Homozygous familial hypercholesterolemia

In the extremely rare case of homozygous familial hypercholesterolemia (HoFH), the mutation of the LDL (low-density lipoproteins) receptors is passed on by both parents. This leads to a very steep rise in the level of LDL-C in the blood, ranging between 500 and 1200 mg/dl. Only one in one million people is affected by HoFH. This makes it one of the rarest diseases.

Symptoms

Atherosclerosis

The symptoms of homozygous familial hypercholesterolemia can be traced back to the very high cholesterol levels experienced since birth. The role of LDL-C should be especially noted. An extended surplus of LDL-C in the blood causes fat and calcium to accumulate on vessel walls, causing them to narrow or close up. This process is known as atherosclerosis. In addition to coronary heart disease and strokes, generalised atherosclerosis can cause chronic arterial circulatory disorders that can also seriously damage muscles and organs. 

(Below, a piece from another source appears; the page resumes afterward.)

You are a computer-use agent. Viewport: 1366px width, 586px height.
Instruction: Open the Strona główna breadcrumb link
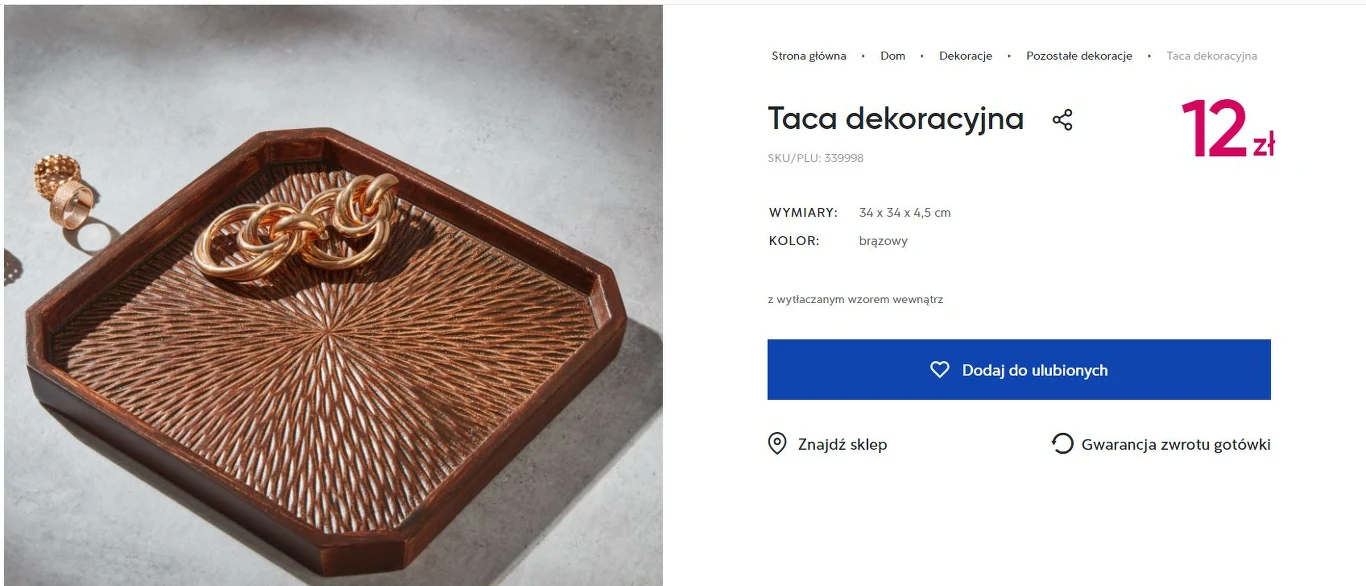click(x=808, y=56)
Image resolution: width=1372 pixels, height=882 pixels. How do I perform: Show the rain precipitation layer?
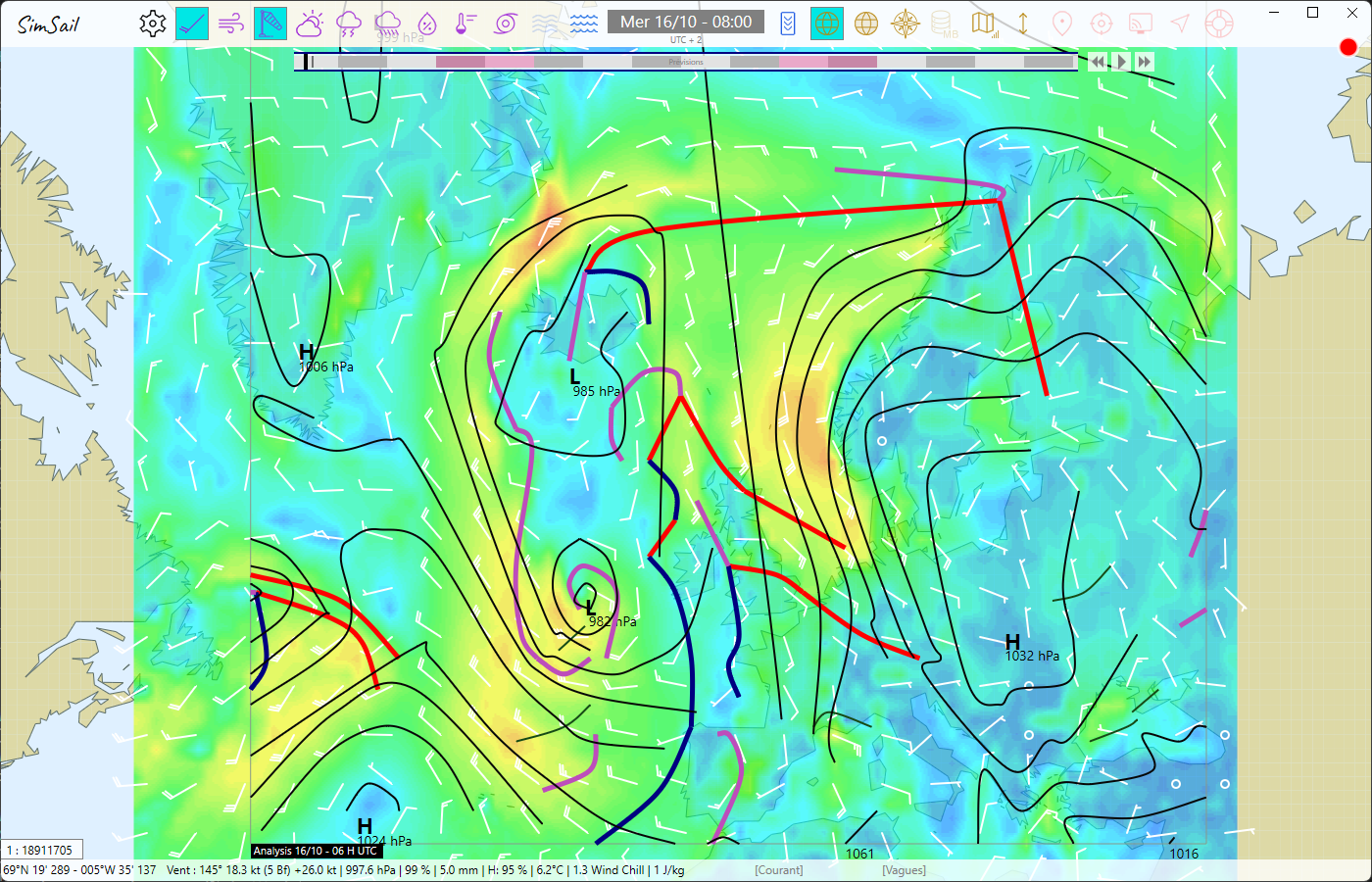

Depending on the severity and duration of the LDL-C burden, even young HoFH patients may suffer from heart attacks or strokes that are caused by a highly accelerated ageing process (before the age of 20!) in the vessels. 

Xanthomas

The high cholesterol level may result in the build-up of cholesterol deposits in the skin and tendons as well – xanthomas.

  • Skin xanthomas (cutaneous xanthomas): particularly on eyelids and between the fingers.
  • Tendon xanthomas: develop primarily on the Achilles tendon and finger extension tendons

These skin alterations may already exist from birth or develop in early childhood. 

The disease often goes undetected for an extended period of time because the patients do not display any apparent symptoms.